In order to facilitate FPGA-based SDR application development for programmers not experienced in HDL coding, and as a possible approach to enhance productivity and reduce the complexity and amount of low-level coding needed for SDR application development using our SDR cores, we have proposed a DSL and accompanying tool-flow, which we are in the process of building. This tool-flow builds upon the Delite DSL framework and our SDR core library. It uses a range of parameters and the automatic code generation of Delite, to raise the level of design abstraction and as a potential means to speed up development time. The proposed DSL aims to capture system specifications easily and to automate the modeling of design characteristics such as system throughput and memory size while also optimizing the system for reduced area and the increased speed of the resulting FPGA design.

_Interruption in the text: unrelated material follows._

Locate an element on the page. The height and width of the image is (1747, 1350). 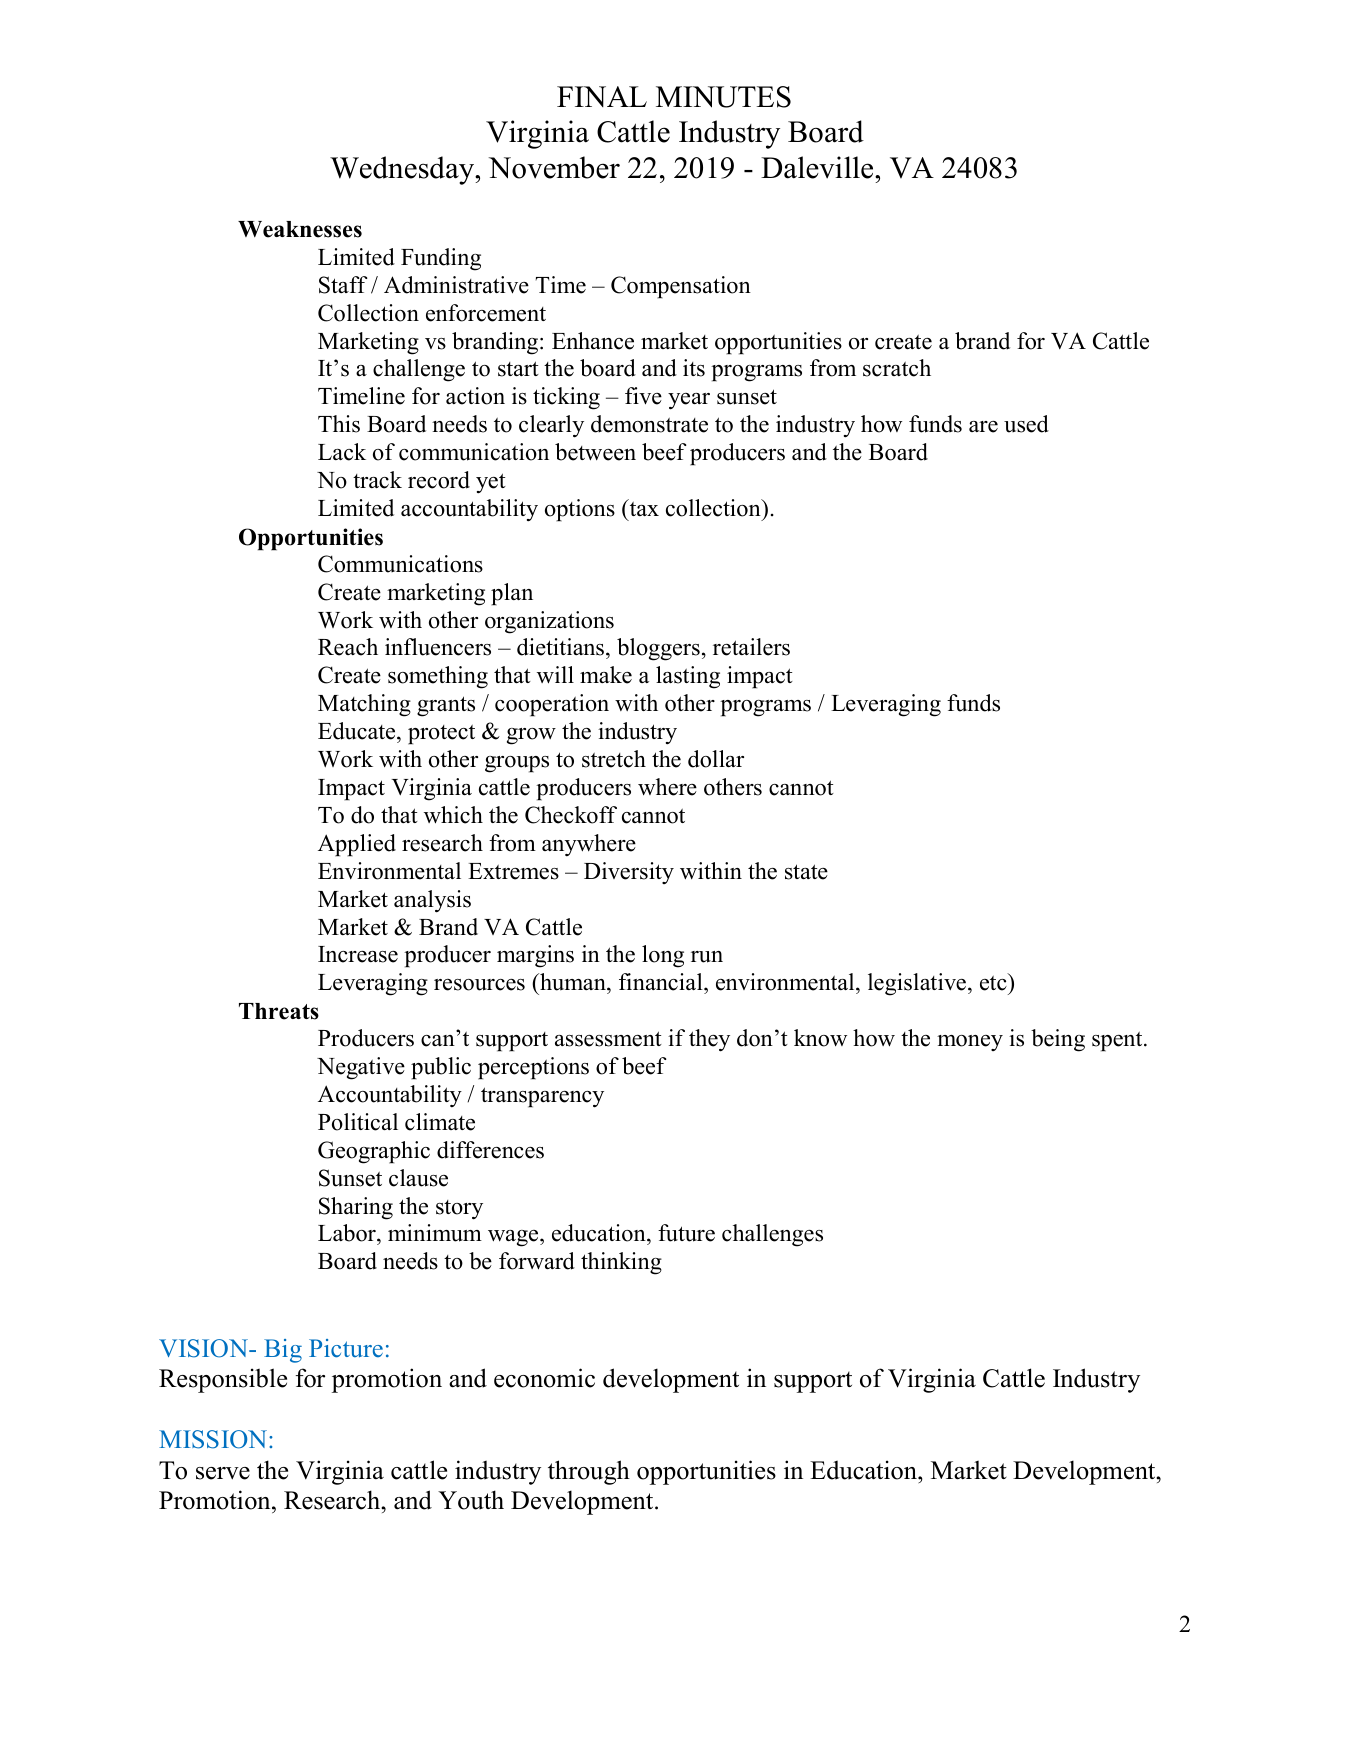
money is located at coordinates (970, 1043).
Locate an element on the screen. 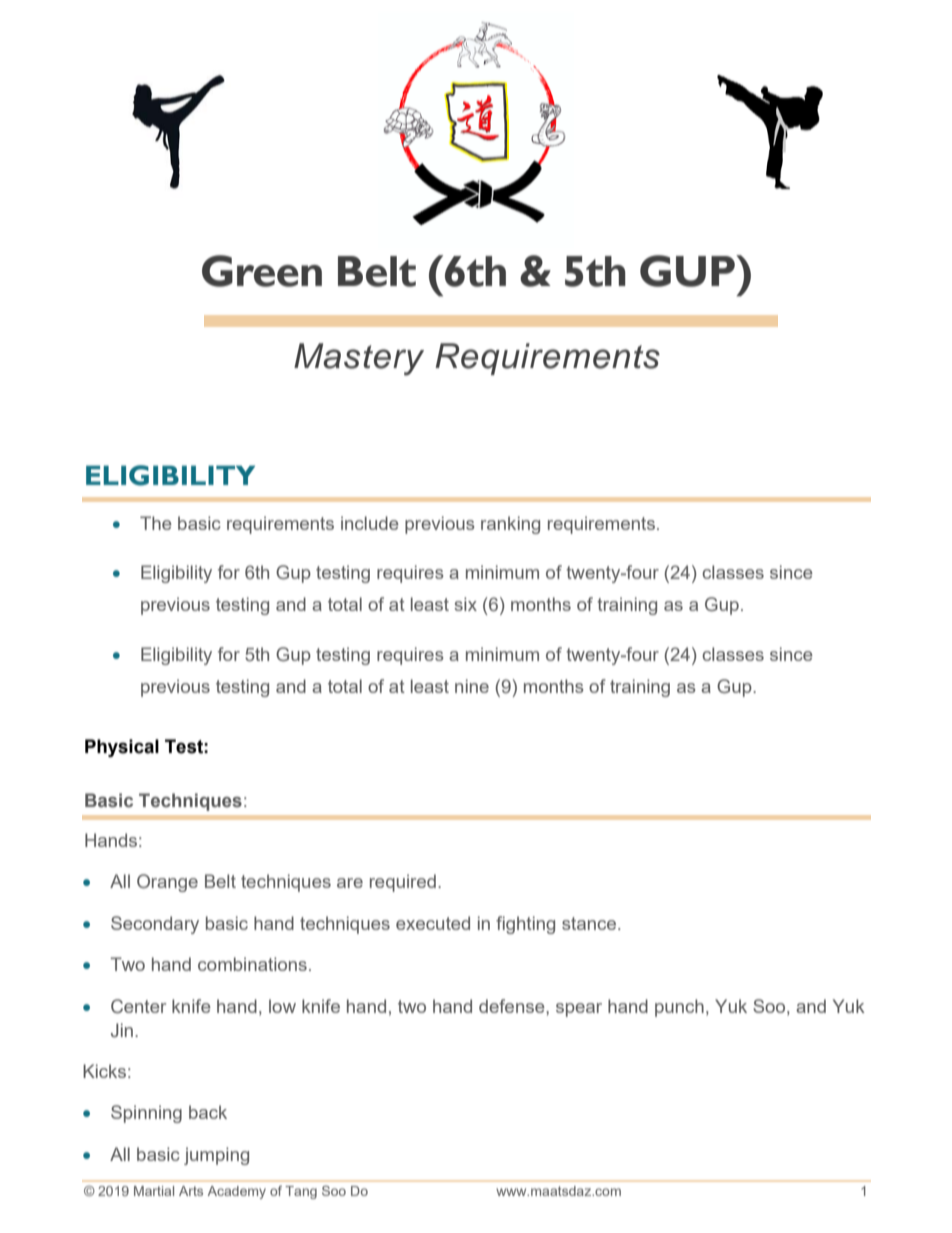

While our DSL is still at an early stage, we are hoping that the SDR cores we have provided will be of use to other researchers and developers working in the area of FPGA-based SDR application development and that we may gain feedback from any users of our resources and tools which we can use to further enhance our cores and our proposed DSL and supporting tools to assist in reuse of these cores.

Conflicts of Interest

The authors declare that there are no conflicts of interest regarding the publication of this paper.

Acknowledgments

The authors sincerely thank SKA for funding this project and members of the SDRG and RRSG groups at UCT for their support and advice.